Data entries
▼▼▼

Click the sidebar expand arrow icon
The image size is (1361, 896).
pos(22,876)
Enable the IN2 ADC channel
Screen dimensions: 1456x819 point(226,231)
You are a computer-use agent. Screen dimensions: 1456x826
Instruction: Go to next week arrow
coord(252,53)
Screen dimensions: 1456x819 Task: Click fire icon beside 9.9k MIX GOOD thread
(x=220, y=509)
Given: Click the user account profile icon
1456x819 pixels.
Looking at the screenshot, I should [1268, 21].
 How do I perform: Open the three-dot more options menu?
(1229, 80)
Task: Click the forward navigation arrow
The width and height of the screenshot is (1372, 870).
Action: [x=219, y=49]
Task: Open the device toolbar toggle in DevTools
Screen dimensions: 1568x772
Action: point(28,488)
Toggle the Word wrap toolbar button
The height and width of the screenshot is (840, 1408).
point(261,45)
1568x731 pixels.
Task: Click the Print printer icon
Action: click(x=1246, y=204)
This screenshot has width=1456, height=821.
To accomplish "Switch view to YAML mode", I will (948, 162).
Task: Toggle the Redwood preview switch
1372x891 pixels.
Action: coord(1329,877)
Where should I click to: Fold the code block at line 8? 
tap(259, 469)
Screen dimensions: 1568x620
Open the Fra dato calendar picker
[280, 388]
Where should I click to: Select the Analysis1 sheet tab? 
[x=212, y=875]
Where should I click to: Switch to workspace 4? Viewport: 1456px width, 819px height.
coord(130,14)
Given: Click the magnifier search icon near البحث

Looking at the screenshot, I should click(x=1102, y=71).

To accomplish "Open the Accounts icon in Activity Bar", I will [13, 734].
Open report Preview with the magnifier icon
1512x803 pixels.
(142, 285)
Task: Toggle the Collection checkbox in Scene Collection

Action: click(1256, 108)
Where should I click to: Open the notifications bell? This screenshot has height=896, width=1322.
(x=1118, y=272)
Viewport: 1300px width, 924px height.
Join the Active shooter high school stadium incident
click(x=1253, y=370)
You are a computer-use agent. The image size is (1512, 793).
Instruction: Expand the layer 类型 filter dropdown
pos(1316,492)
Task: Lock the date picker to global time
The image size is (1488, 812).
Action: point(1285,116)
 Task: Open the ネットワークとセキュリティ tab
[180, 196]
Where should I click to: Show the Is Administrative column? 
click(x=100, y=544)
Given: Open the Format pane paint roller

▲▲▲

Whenever a line includes the word "computer", pull it out of the entries.

Response to the exercise:
You are a computer-use agent. Screen dimensions: 1456x826
You are a computer-use agent. The image size is (1512, 793).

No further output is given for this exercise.